[Records contained in a dataset]

┄┄┄┄┄┄

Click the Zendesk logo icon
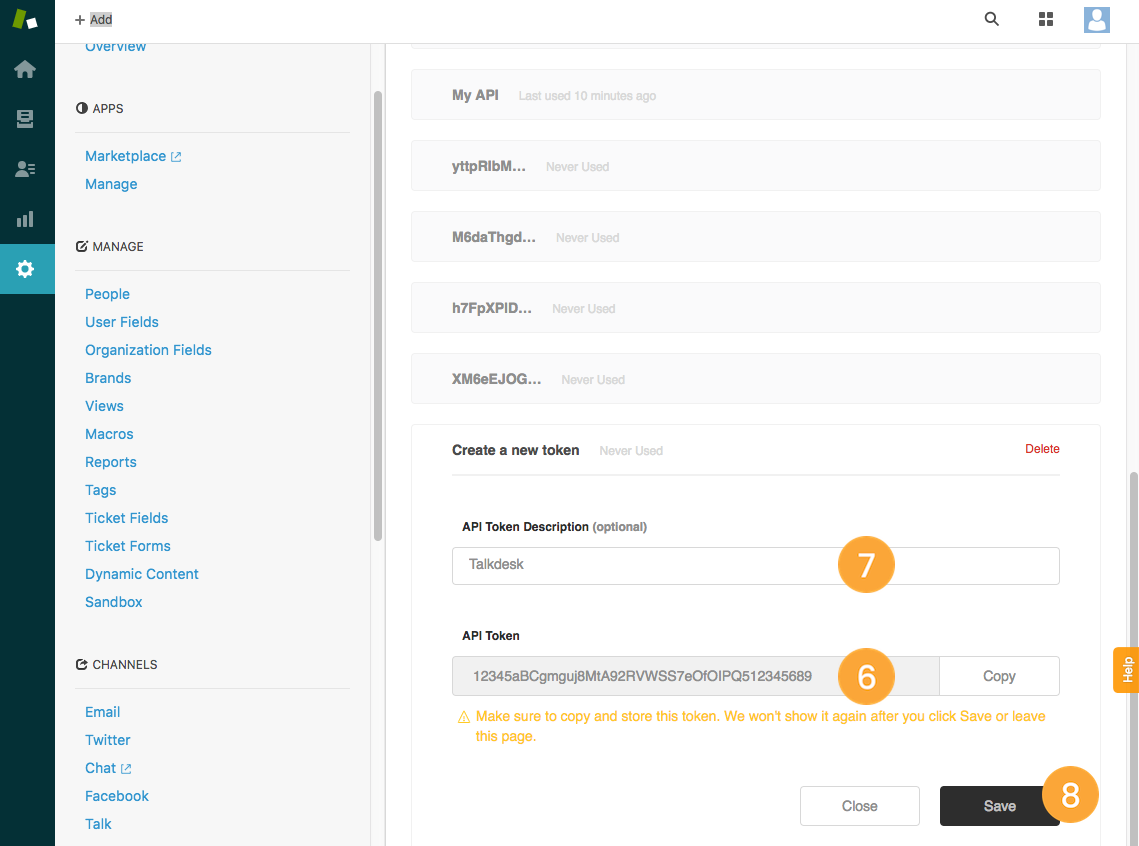Screen dimensions: 1139x846 coord(25,19)
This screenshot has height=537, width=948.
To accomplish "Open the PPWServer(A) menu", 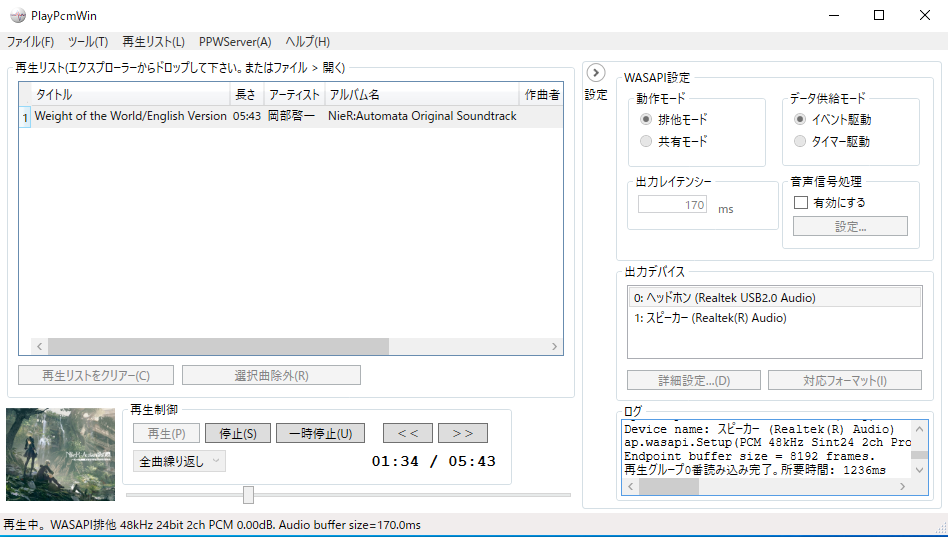I will 235,42.
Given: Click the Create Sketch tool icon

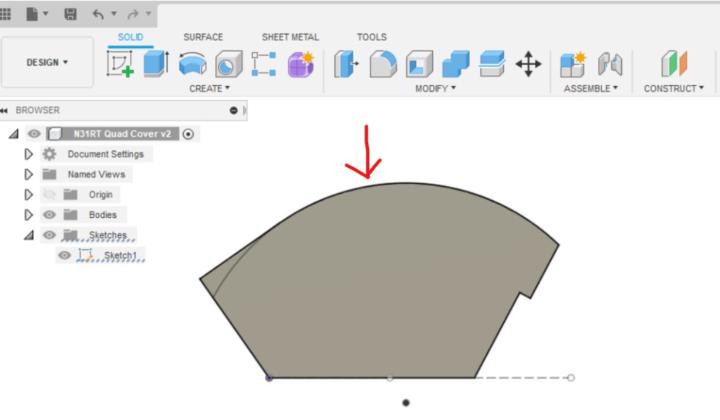Looking at the screenshot, I should click(120, 65).
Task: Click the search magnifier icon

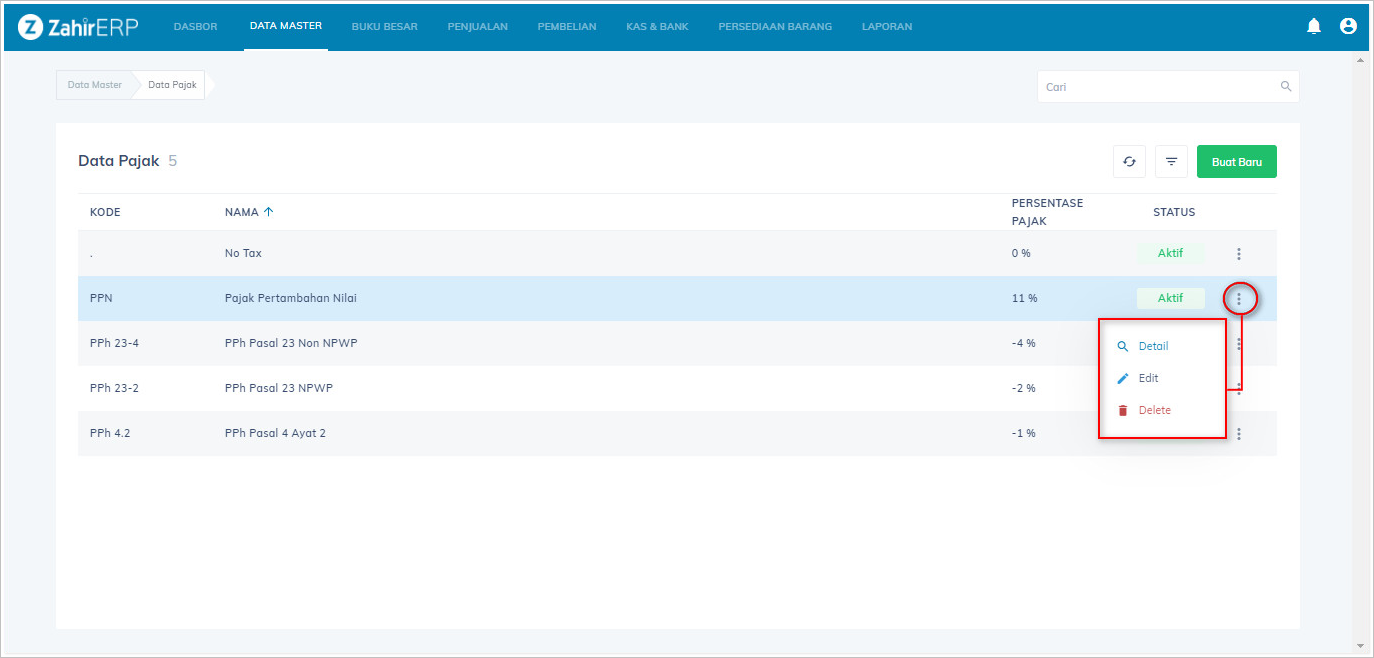Action: coord(1286,87)
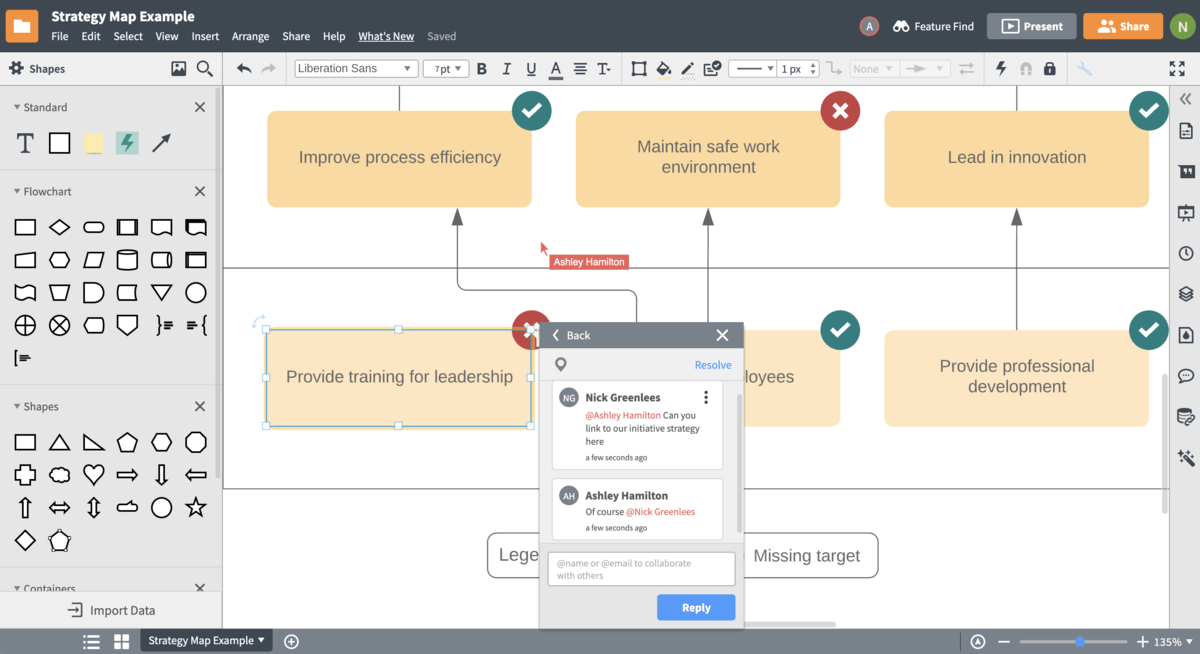
Task: Open revision history from the right sidebar
Action: point(1185,253)
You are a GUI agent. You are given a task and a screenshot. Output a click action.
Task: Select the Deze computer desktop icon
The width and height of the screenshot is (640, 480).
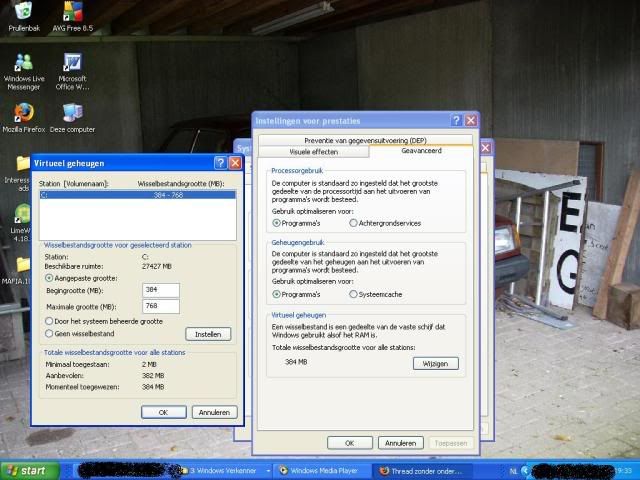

┄┄┄┄┄┄

### Exercise description
Within the entries above, find each line where "height" appears; copy every one.

### Result for this exercise
This screenshot has height=537, width=948.
The width and height of the screenshot is (640, 480).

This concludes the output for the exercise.